### PROBLEM
Retype, word for word, every line from the one holding "Zertifikat (108, 2503)" through the one holding "[Kettenschaukel mit Rutsche RH6152K" in the entries below, both included, and only those lines.

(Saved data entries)
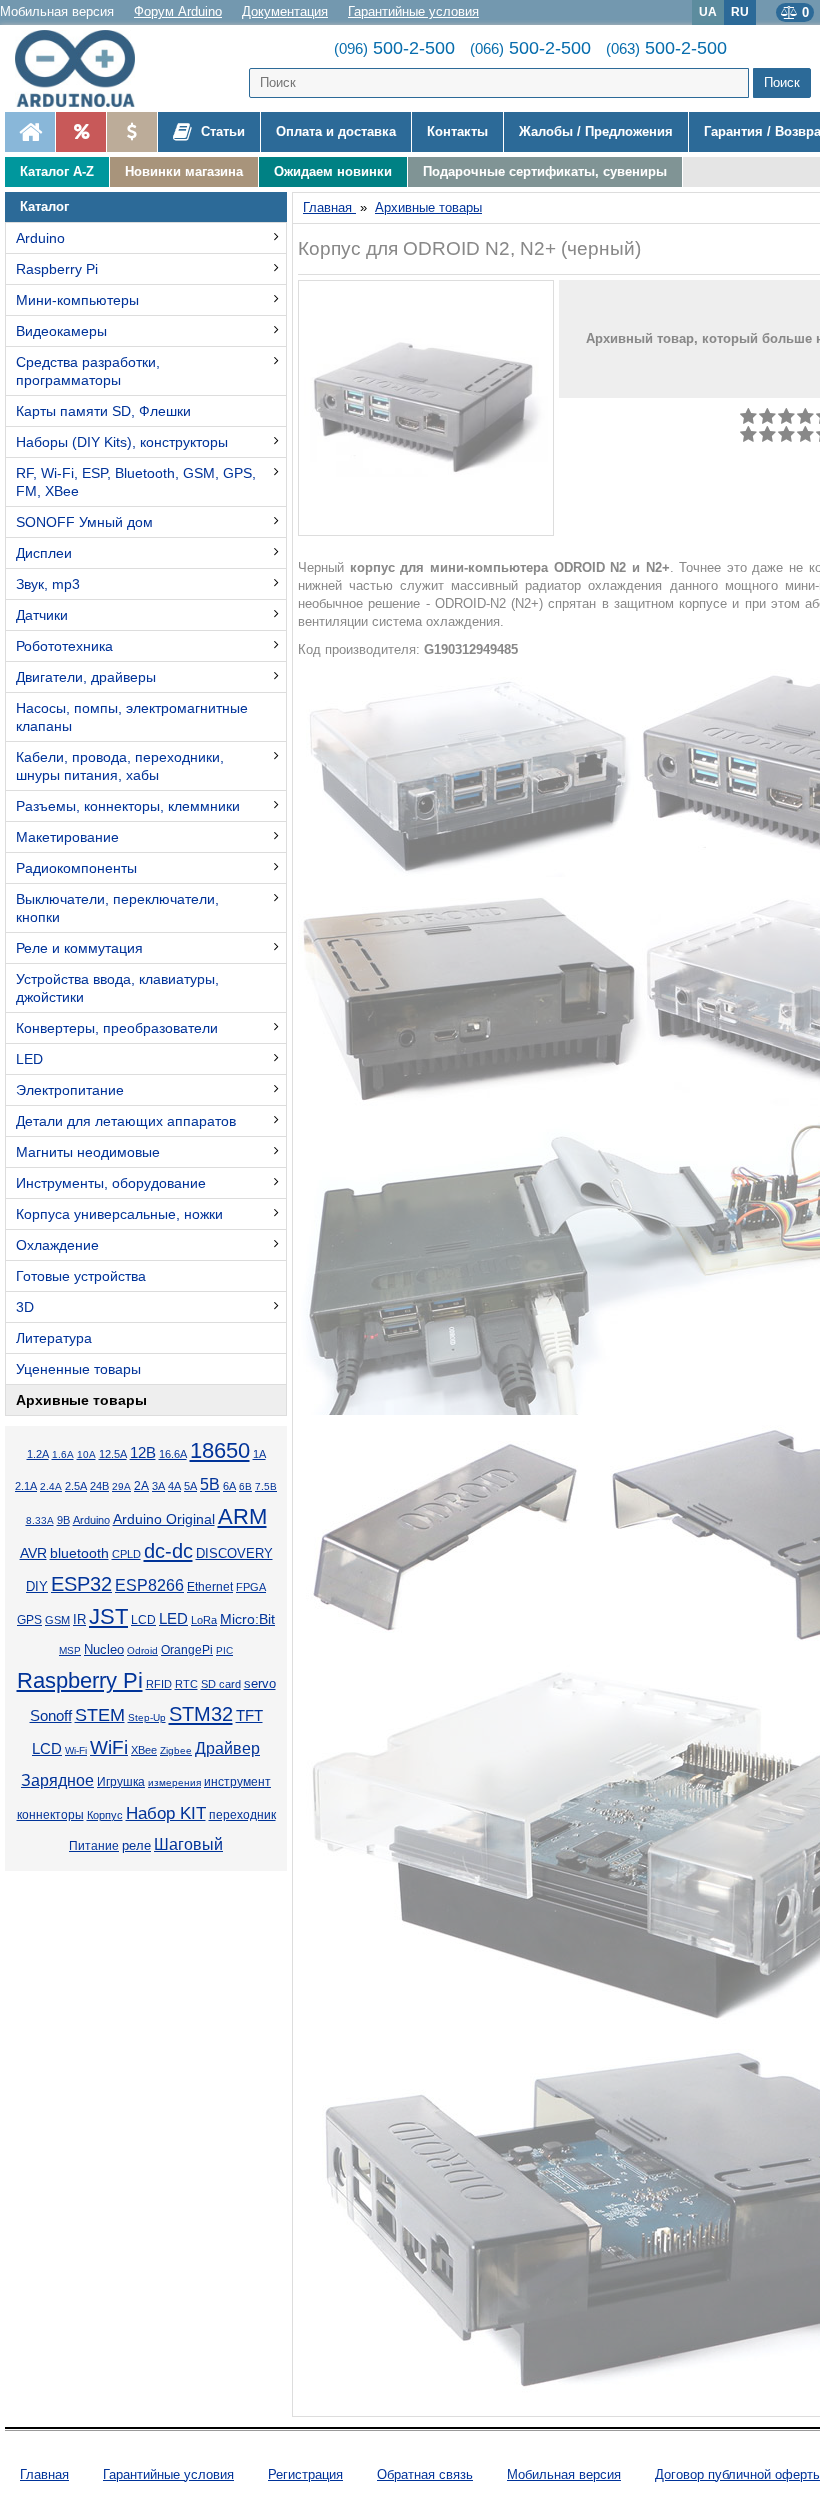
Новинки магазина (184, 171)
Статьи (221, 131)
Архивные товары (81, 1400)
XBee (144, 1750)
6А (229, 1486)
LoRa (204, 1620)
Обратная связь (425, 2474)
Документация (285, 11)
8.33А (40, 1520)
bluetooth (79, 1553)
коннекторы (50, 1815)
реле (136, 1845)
==
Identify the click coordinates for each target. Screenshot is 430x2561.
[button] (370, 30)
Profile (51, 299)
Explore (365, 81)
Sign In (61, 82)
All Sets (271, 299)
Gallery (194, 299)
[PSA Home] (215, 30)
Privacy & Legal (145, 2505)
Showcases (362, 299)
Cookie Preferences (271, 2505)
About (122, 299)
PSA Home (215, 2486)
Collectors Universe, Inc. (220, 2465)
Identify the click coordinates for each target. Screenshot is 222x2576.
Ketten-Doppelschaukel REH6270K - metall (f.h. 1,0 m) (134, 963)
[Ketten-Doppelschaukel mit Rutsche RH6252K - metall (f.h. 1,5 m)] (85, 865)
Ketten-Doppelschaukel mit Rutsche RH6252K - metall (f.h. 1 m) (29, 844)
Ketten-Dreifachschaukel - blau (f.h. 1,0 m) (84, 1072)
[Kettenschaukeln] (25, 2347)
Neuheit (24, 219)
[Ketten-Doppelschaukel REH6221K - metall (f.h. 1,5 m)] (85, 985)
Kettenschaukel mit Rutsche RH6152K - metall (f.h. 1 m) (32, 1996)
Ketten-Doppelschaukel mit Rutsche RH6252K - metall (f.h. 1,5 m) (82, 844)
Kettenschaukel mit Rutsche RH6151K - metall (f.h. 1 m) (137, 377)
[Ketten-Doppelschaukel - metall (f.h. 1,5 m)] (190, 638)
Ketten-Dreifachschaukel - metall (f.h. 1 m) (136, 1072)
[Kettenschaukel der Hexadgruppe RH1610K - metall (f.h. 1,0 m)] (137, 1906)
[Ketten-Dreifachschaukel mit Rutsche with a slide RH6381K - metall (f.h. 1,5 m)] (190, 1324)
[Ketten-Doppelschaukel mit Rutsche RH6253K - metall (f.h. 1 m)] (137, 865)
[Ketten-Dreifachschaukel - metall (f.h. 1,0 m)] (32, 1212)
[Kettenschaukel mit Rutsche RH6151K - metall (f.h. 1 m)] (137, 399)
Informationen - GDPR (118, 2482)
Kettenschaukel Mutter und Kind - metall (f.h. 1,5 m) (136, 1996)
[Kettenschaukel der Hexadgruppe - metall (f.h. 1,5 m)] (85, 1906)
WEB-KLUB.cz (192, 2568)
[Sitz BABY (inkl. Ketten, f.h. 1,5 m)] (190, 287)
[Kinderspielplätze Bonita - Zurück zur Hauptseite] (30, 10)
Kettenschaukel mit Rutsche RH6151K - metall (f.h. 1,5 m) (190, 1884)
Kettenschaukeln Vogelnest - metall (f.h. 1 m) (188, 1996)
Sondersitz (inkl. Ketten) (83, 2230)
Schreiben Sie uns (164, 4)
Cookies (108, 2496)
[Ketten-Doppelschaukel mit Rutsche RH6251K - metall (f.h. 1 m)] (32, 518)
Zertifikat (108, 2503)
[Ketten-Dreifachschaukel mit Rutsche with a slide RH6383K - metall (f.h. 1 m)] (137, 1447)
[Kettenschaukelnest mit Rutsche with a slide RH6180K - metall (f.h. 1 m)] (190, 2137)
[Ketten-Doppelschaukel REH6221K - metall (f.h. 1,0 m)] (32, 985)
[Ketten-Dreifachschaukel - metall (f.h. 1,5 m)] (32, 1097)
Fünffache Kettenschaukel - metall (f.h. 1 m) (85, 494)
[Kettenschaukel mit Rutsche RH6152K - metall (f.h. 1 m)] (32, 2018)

### ANSWER SECTION
Zertifikat (108, 2503)
[Ketten-Dreifachschaukel mit Rutsche with a slide RH6383K - metall (f.h. 1 m)] (137, 1447)
[Kettenschaukelnest mit Rutsche with a slide RH6180K - metall (f.h. 1 m)] (190, 2137)
[Ketten-Doppelschaukel REH6221K - metall (f.h. 1,0 m)] (32, 985)
[Ketten-Dreifachschaukel - metall (f.h. 1,5 m)] (32, 1097)
Fünffache Kettenschaukel - metall (f.h. 1 m) (85, 494)
[Kettenschaukel mit Rutsche RH6152K - metall (f.h. 1 m)] (32, 2018)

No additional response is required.